In the listing below, switch every "agent" to "assistant" and rewrite the lines with nothing else changed. Leave the pictures out.

--- Raw records ---

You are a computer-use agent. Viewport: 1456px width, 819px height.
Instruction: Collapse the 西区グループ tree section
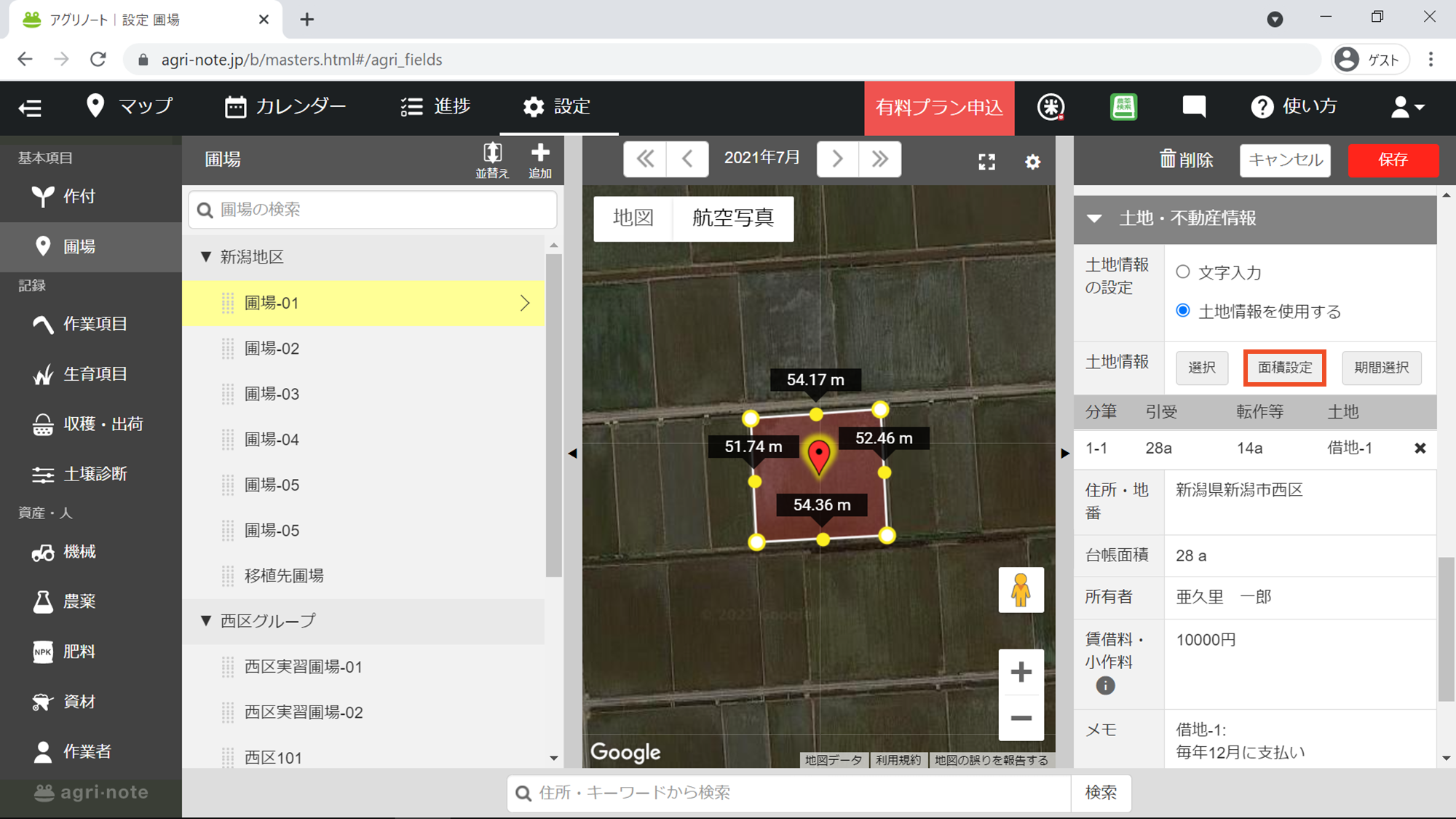pyautogui.click(x=206, y=620)
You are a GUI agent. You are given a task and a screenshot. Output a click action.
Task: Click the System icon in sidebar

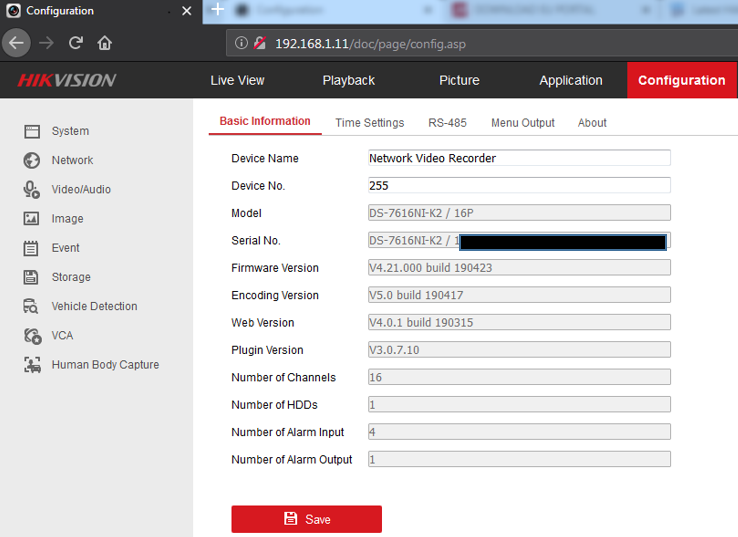point(32,131)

---

→ **Answer to the exercise**
You are a computer-use assistant. Viewport: 1456px width, 819px height.
Instruction: Collapse the 西区グループ tree section
pyautogui.click(x=206, y=620)
You are a GUI assistant. You are given a task and a screenshot. Output a click action.
Task: Click the System icon in sidebar

point(32,131)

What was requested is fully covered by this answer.